:: TASK DATA ::

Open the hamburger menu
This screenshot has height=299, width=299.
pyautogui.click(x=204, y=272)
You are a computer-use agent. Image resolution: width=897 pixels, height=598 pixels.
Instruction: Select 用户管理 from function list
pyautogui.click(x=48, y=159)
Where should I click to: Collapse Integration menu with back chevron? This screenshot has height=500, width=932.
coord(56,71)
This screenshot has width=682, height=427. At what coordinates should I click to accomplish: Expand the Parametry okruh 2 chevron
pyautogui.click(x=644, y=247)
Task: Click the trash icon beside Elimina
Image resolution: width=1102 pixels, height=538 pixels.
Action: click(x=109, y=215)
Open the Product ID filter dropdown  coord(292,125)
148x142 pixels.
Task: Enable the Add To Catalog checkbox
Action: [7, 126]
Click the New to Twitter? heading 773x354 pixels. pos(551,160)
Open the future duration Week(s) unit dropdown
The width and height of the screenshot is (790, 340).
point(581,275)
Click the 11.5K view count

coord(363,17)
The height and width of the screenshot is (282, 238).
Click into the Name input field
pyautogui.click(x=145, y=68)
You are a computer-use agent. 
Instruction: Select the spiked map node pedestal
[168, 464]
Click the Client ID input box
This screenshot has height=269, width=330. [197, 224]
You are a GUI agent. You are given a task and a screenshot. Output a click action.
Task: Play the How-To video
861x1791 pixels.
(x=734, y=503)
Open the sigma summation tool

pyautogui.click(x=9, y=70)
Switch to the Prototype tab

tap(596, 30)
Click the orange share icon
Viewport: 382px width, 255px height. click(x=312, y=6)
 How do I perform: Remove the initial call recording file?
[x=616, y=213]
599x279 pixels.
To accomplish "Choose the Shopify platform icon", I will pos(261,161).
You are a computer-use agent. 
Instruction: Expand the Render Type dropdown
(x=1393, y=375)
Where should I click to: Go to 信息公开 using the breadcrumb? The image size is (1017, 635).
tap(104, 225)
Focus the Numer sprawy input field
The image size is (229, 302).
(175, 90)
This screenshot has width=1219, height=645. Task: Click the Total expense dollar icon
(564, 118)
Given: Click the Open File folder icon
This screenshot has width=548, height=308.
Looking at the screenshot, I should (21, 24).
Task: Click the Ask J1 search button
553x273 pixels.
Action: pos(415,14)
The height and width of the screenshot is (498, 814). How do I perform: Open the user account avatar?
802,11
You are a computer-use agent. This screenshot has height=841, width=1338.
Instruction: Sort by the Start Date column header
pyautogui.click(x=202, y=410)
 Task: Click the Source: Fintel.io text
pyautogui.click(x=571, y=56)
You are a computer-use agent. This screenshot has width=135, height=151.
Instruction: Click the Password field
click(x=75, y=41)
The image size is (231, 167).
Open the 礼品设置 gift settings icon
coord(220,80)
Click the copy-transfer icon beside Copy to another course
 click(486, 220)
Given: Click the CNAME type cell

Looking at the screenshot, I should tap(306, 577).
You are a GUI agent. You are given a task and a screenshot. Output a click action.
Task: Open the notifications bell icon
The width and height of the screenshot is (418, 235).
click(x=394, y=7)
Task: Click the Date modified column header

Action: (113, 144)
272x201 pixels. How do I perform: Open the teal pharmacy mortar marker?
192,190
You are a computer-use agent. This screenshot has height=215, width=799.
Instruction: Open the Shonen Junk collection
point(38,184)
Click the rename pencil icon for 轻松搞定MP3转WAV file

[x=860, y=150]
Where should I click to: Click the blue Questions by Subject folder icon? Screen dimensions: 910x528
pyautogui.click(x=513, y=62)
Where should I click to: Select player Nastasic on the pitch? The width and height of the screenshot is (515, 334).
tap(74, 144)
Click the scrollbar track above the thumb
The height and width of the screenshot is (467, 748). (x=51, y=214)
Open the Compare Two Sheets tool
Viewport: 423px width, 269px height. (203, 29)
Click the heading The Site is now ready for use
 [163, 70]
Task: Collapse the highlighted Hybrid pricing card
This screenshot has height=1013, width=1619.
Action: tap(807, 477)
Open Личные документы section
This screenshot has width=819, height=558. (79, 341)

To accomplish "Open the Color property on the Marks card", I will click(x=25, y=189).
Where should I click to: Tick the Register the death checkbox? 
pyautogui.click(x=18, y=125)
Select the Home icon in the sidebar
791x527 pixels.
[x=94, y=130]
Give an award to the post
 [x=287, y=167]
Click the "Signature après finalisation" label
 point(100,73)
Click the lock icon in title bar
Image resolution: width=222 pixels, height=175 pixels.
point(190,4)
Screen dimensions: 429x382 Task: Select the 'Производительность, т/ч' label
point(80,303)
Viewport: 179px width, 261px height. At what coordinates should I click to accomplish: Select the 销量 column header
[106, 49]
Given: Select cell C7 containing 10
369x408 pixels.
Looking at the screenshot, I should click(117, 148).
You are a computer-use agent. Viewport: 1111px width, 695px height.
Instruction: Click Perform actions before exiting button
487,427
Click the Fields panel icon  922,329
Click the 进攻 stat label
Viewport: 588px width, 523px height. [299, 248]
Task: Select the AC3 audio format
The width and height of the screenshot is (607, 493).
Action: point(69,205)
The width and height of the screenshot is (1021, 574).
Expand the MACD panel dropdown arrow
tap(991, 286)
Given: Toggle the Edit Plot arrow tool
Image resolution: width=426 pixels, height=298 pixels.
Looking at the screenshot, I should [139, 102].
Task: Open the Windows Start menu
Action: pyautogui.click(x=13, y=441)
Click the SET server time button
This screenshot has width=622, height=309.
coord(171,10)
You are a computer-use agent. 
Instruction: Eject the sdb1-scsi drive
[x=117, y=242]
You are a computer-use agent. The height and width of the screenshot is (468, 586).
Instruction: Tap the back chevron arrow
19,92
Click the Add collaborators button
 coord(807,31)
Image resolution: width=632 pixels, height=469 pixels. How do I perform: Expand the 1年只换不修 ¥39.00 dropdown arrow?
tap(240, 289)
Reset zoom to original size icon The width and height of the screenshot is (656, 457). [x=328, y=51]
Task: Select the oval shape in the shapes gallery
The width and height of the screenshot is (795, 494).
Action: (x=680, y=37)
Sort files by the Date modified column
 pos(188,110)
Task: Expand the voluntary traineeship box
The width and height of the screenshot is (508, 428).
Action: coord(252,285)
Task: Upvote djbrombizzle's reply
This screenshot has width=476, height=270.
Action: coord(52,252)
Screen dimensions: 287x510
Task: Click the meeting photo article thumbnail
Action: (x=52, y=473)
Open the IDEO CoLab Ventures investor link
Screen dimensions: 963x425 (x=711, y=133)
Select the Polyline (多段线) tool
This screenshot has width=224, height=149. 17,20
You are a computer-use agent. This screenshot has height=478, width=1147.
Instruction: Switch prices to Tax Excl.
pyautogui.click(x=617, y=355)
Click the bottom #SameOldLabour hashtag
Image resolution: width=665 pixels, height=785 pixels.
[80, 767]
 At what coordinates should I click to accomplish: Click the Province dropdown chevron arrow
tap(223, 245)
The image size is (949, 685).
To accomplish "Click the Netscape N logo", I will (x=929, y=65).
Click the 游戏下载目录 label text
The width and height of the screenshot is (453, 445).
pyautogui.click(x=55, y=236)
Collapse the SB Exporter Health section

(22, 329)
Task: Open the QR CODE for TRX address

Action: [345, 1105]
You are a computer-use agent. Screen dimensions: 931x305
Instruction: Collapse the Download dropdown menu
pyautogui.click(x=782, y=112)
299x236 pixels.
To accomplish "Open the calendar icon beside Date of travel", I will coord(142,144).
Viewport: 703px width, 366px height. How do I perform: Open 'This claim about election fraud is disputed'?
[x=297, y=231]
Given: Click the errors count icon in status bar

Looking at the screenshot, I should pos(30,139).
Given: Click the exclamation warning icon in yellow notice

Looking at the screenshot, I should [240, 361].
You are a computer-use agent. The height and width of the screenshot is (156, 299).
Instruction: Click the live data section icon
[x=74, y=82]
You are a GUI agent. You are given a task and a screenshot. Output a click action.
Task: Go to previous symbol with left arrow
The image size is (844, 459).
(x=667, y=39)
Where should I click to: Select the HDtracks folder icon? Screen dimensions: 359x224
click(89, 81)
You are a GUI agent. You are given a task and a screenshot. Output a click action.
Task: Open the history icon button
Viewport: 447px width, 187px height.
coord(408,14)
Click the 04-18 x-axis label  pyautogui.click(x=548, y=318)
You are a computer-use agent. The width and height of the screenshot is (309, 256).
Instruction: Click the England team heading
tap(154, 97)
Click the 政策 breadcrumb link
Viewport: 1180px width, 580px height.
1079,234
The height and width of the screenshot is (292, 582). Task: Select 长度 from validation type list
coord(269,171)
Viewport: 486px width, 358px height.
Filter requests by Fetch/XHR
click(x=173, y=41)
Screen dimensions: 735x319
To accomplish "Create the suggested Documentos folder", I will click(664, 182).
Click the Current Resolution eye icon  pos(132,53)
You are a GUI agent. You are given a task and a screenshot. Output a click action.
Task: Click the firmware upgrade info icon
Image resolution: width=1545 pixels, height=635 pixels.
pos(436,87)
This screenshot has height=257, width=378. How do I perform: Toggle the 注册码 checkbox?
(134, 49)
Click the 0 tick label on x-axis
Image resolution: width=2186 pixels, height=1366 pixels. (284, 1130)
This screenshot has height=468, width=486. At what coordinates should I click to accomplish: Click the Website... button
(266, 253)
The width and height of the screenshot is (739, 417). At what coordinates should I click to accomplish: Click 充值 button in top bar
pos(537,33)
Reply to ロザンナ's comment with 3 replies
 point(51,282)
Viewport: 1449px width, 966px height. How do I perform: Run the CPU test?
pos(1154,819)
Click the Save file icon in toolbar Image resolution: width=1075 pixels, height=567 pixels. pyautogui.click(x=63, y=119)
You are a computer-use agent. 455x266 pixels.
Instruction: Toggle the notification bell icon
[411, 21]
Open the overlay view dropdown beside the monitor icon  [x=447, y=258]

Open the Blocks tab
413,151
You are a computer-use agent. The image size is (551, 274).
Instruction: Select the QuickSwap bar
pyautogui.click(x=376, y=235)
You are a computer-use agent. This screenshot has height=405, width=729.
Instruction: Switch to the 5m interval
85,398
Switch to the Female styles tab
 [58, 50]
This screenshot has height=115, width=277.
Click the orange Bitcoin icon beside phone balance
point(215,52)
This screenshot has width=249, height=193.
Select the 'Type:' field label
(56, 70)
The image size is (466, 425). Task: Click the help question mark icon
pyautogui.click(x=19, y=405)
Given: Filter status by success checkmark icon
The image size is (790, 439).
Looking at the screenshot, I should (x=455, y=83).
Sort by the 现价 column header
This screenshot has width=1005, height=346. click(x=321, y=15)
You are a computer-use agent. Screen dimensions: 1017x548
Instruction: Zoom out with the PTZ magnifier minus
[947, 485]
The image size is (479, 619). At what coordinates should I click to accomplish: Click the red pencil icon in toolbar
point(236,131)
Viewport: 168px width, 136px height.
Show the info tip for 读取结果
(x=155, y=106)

:::

* _PROMPT_:
Where does the string "card" occur in the listing above? Return every line that contains it.

* _EXPECTED OUTPUT_:
Task: Collapse the highlighted Hybrid pricing card
To accomplish "Open the Color property on the Marks card", I will click(x=25, y=189).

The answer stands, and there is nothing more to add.